PROVIDED DATA |

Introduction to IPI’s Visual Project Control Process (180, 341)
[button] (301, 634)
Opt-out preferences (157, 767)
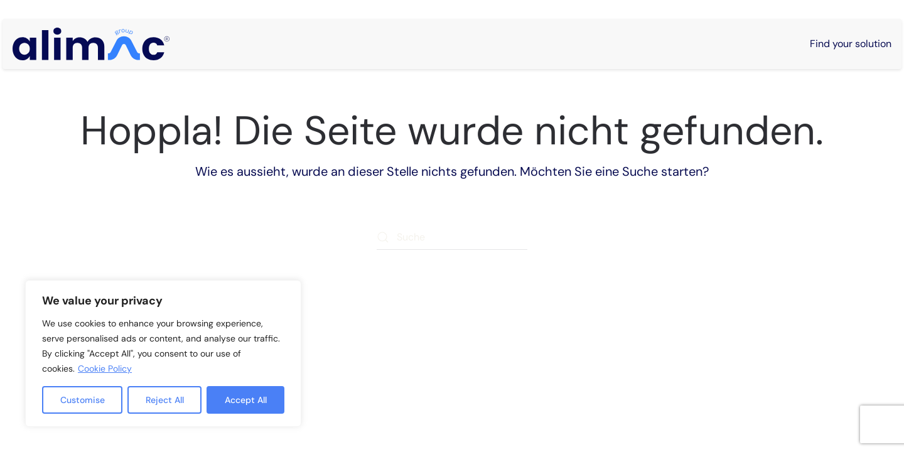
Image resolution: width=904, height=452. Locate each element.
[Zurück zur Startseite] (91, 44)
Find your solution (850, 43)
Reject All (165, 400)
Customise (82, 400)
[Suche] (452, 237)
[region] (163, 353)
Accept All (246, 400)
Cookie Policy (105, 368)
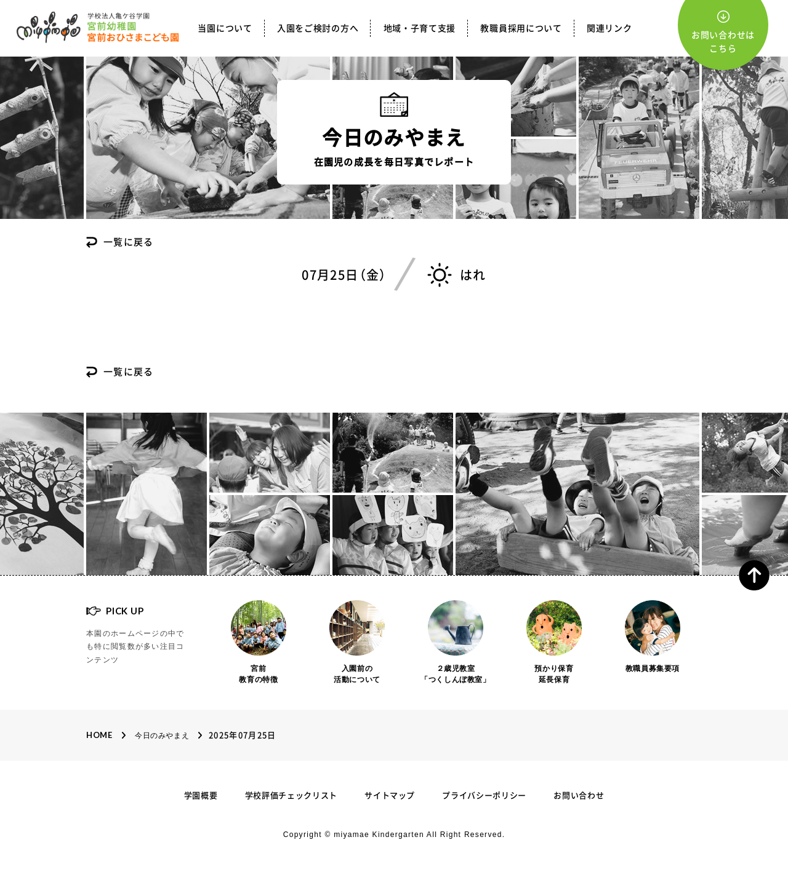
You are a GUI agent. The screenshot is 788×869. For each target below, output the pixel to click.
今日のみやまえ (162, 735)
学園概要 (201, 796)
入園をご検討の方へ (317, 28)
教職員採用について (520, 28)
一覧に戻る (128, 242)
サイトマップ (389, 796)
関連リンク (609, 28)
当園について (225, 28)
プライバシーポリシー (484, 796)
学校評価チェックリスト (291, 796)
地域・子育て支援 (420, 28)
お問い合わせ (578, 796)
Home (99, 735)
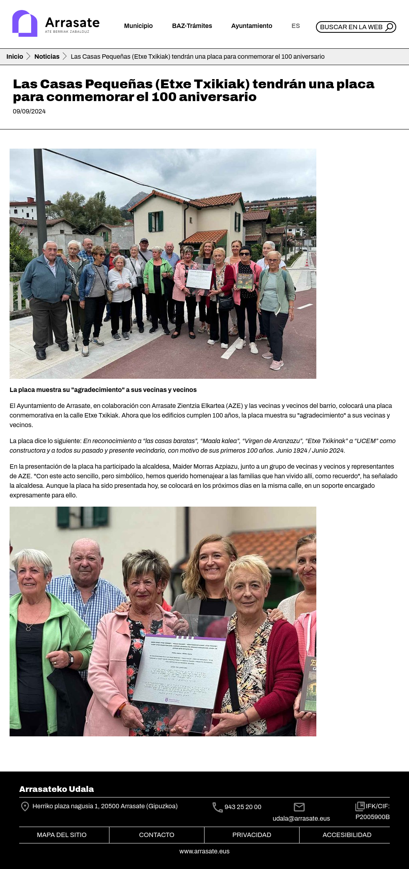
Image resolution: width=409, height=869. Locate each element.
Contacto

EXERCISE TASK | Rewrite the part of the material that opens with the line containing "学園概要 (201, 796)" and runs through the end of the material, putting "Start" in place of "Home" and changing nothing else. Leave the pictures out.

CORRECT OUTPUT |
学園概要 (201, 796)
入園をご検討の方へ (317, 28)
教職員採用について (520, 28)
一覧に戻る (128, 242)
サイトマップ (389, 796)
関連リンク (609, 28)
当園について (225, 28)
プライバシーポリシー (484, 796)
学校評価チェックリスト (291, 796)
地域・子育て支援 (420, 28)
お問い合わせ (578, 796)
Start (99, 735)
Image resolution: width=409, height=869. Locate each element.
Contacto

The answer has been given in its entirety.